Por otra parte, comemos solos al habernos desvinculado de los otros
componentes de la cadena alimentaria natural (animales y plantas),
despreciando las ricas dependencias que nos unían. La ruptura con todas
aquellas tradiciones que habían mediado entre el ser humano y la naturaleza
nos ha llevado a pensar el alimento como producto, desvinculado de su valor
mágico, cosificado, ajeno al cuerpo del mundo e incluido en la categoría de
mercancía, del mismo modo que el animal ha sido asimilado en las categorías de
familia y espectáculo (Berger, Mirar 20) y solo podemos comerlo si alguien lo
presenta como porciones rosadas y aparta de nuestra vista sus ojos (Aduriz e
Innerarity, Cocinar, comer convivir 57-58).
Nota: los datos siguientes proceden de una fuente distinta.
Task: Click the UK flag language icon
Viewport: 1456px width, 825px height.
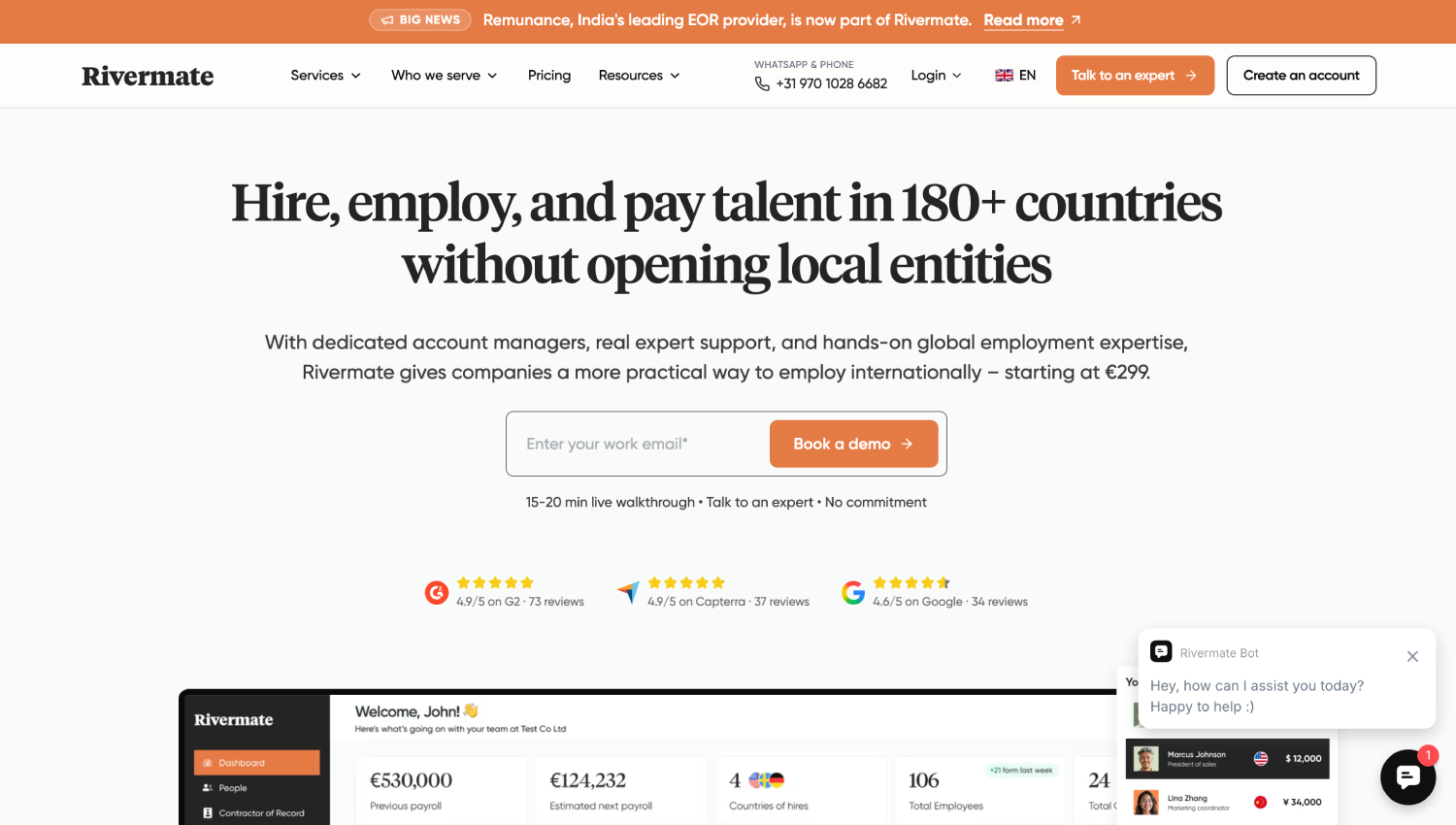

Por último, comemos en la soledad que provoca la ignorancia de los
conocimientos y saberes colectivos del pasado oral, que otorgaban valores
imaginarios a los alimentos. No sabemos nada acerca de la trascendencia
simbólica de lo asado y lo hervido, de lo crudo y lo ahumado (Lévi-Strauss,
1970), como tampoco sabemos si lo que comemos es natural o artificial, ni las
modificaciones que ha sufrido ese alimento en su producción, ni las sustancias
que se le han agregado, ni de dónde viene ni cuántos kilómetros ha recorrido
hasta llegar a nuestra mesa. Los alimentos se producen fuera de nuestra vista y
de nuestra conciencia inmediata, ya no tienen identidad porque no son
identificables (Fischler, El (h)omnívoro 211).
Vivimos como comemos. Si no queremos comer así, vamos a tener que
desaprender, indisciplinarnos, exponernos y ponernos en situación, afectarnos
en lo íntimo, reapropiarnos de los símbolos y del cuerpo, volver a cocinar.
Quizá así, el alimento real “tomará dócilmente su lugar en el plato, en el
cuerpo del comiente; inscribirá el todo en el orden del mundo y afirmará así
que éste perdura” (Ibid. 77). Lo que es, en definitiva, el sentido de la
revolución: cambiar la percepción que la humanidad tiene de sí misma,
descubrir las posibilidades de vida concretas de cada uno de nosotros, cuando
no se aceptan como dadas (Garcés, Un mundo común 56).